----- EXTRACTED INFORMATION -----

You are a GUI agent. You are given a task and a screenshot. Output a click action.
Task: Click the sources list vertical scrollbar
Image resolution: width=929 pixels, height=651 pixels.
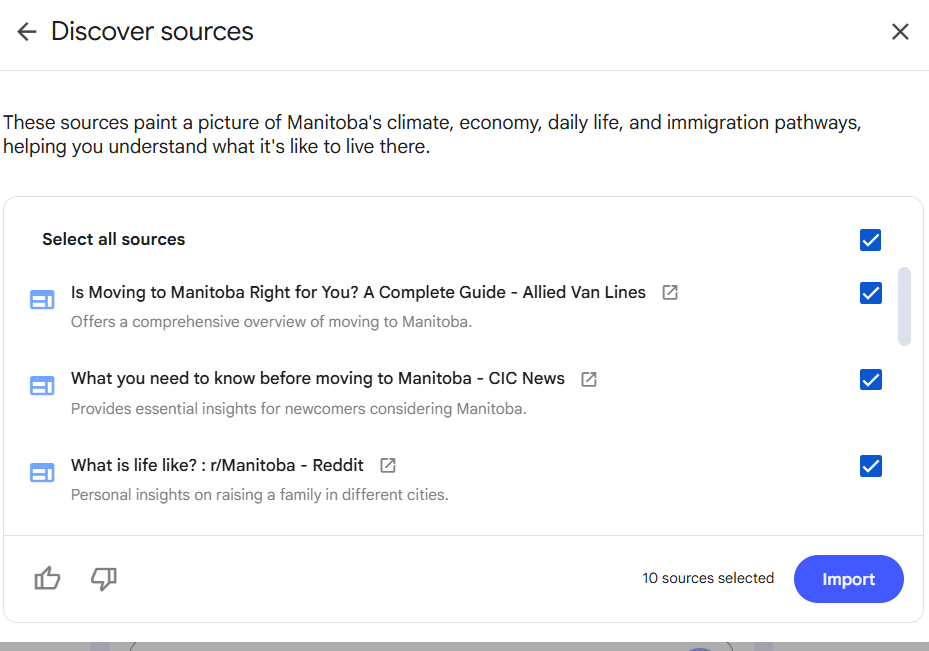pos(904,306)
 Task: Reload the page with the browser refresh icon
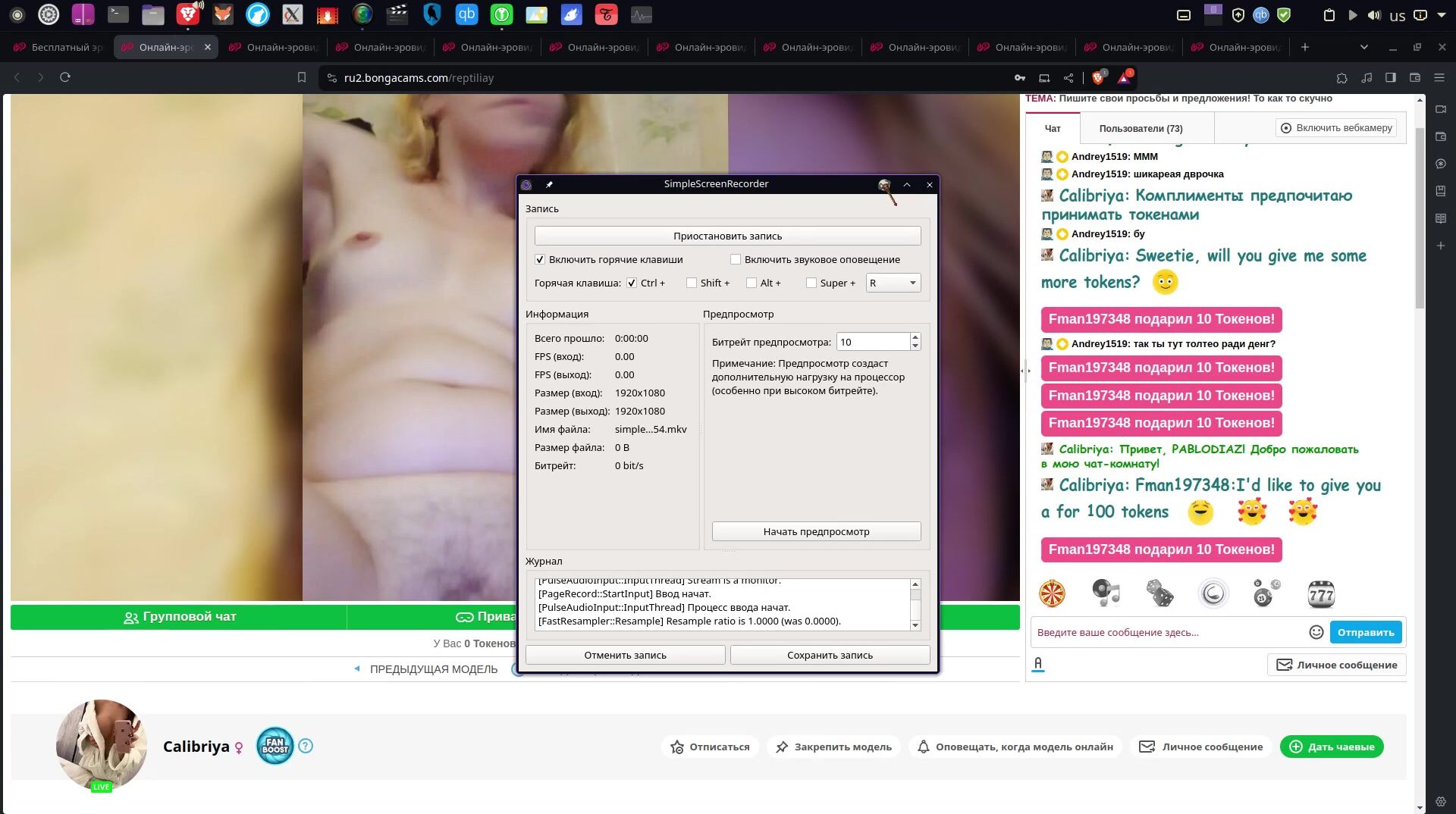(65, 77)
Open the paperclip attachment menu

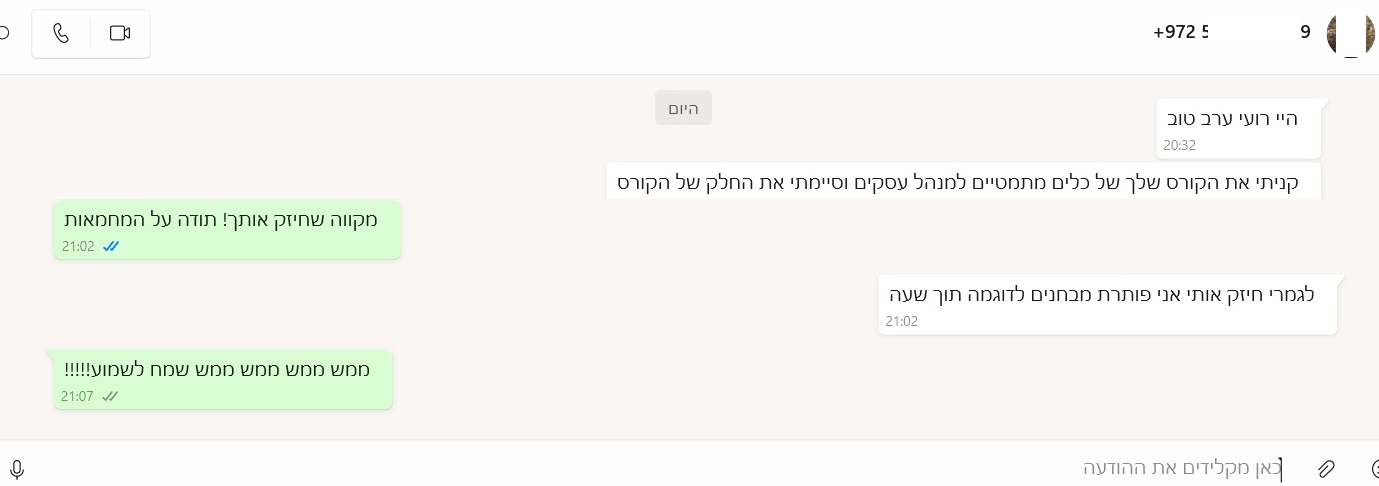[x=1326, y=468]
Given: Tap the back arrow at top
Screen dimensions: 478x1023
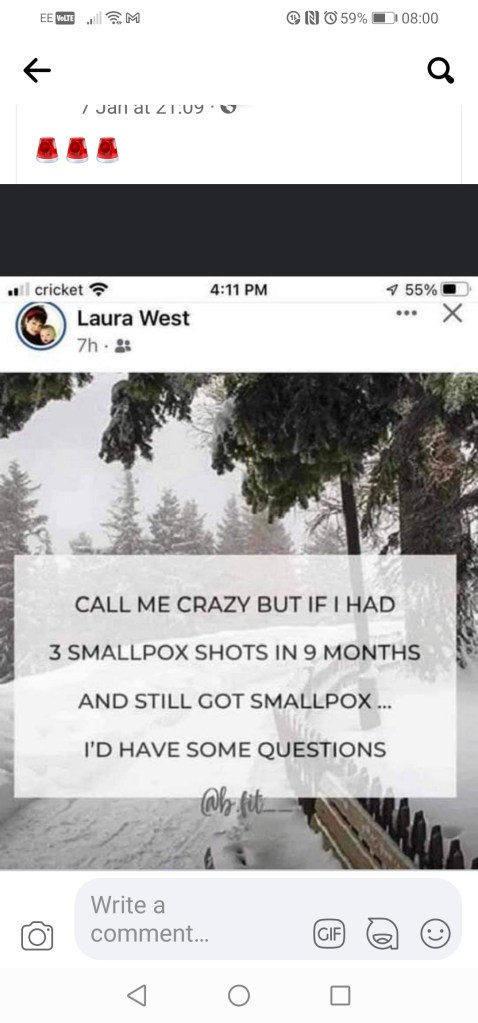Looking at the screenshot, I should (37, 70).
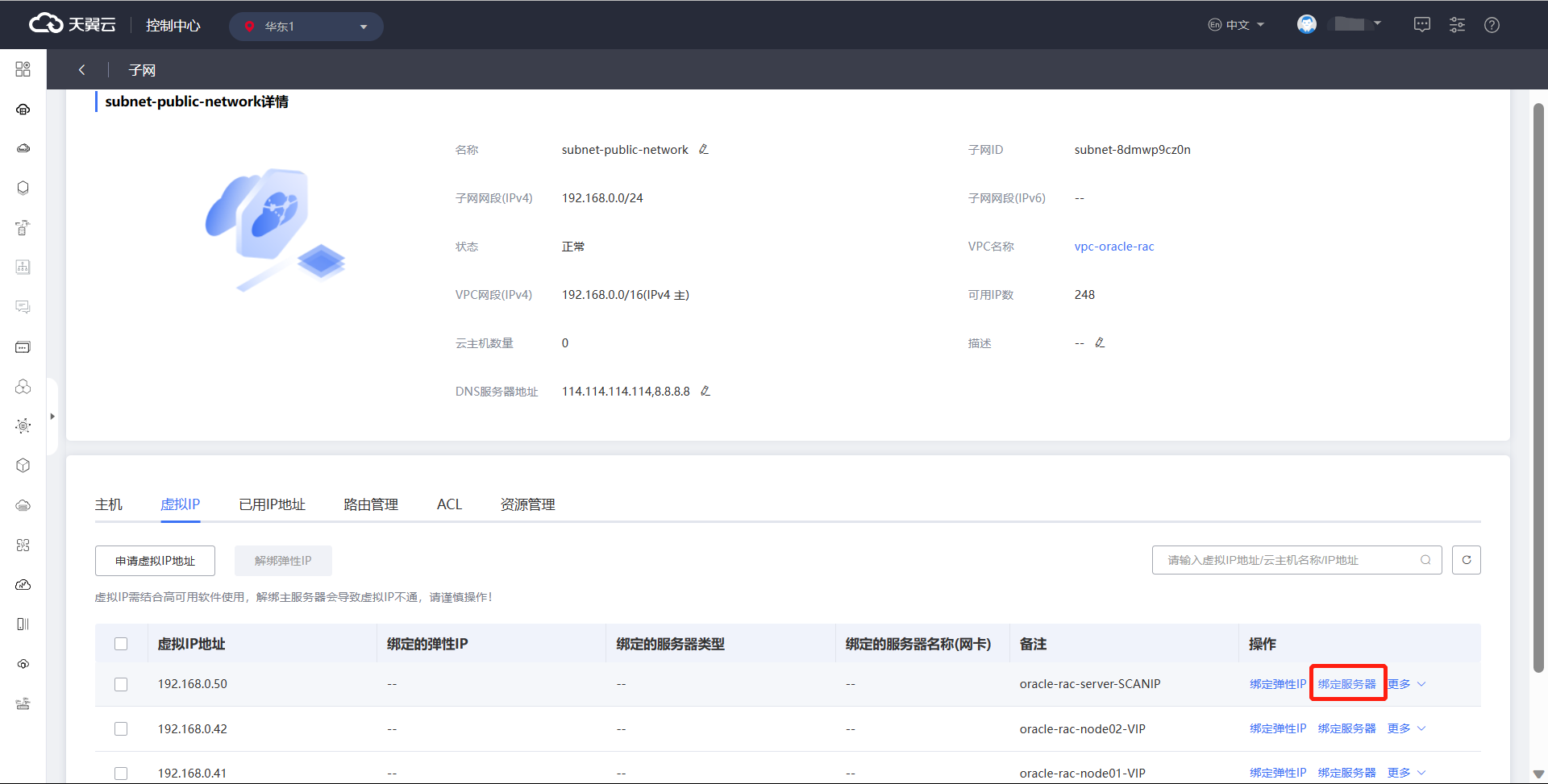Screen dimensions: 1548x784
Task: Select the checkbox for 192.168.0.42
Action: (121, 729)
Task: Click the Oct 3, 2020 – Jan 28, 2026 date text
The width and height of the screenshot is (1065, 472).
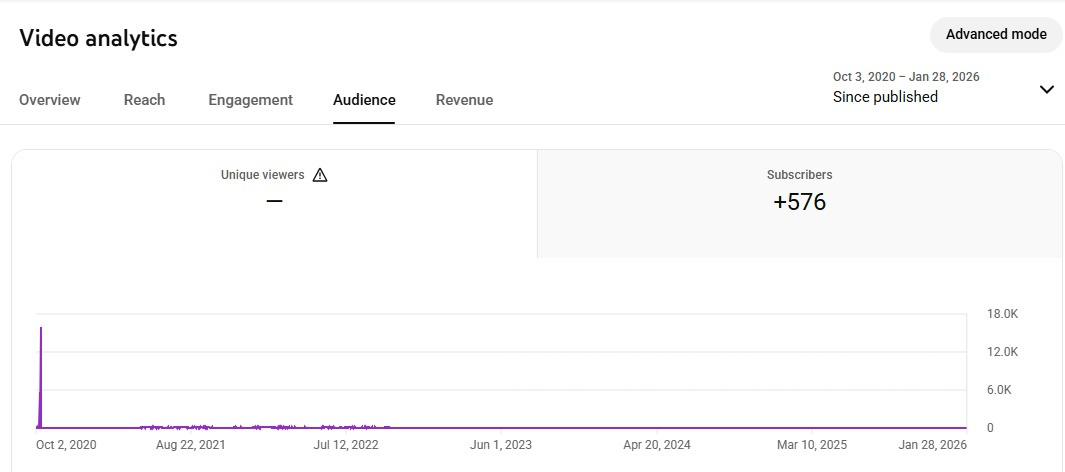Action: coord(905,76)
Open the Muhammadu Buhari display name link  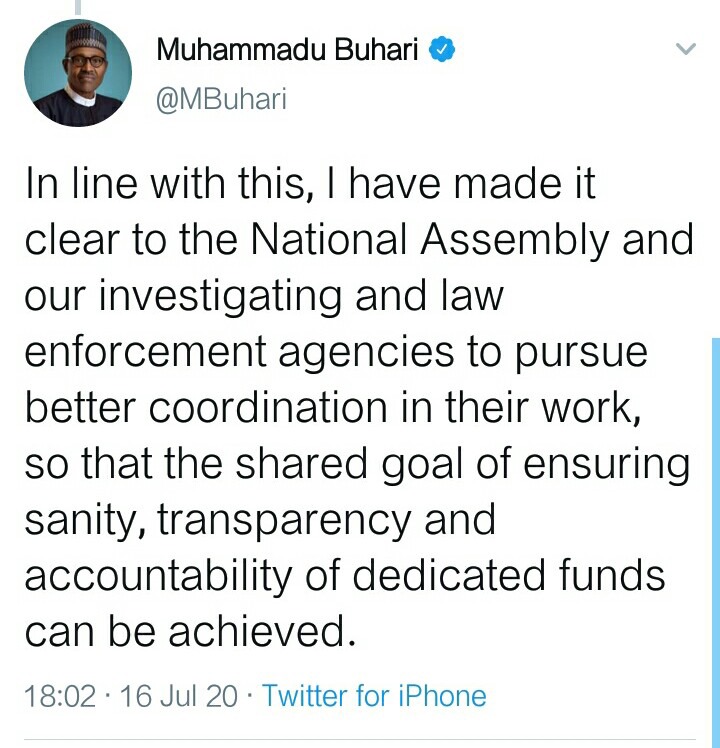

-----

→ **ACTION ITEM**:
Transcribe each of the records above precisely, with no pictures in the copy.

→ **SOLUTION FOR THIS EXERCISE**:
You are a GUI agent. You are given a task and a screenshot. Output a click action.
Task: Click the sources list vertical scrollbar
Image resolution: width=929 pixels, height=651 pixels.
pos(904,306)
 Task: Reload the page with the browser refresh icon
(65, 77)
Open the paperclip attachment menu

[x=1326, y=468]
Given: Tap the back arrow at top
Screen dimensions: 478x1023
Looking at the screenshot, I should (37, 70).
Screen dimensions: 1548x784
Task: Select the checkbox for 192.168.0.42
Action: (121, 729)
Task: Click the Oct 3, 2020 – Jan 28, 2026 date text
The width and height of the screenshot is (1065, 472).
Action: coord(905,76)
Open the Muhammadu Buhari display name link  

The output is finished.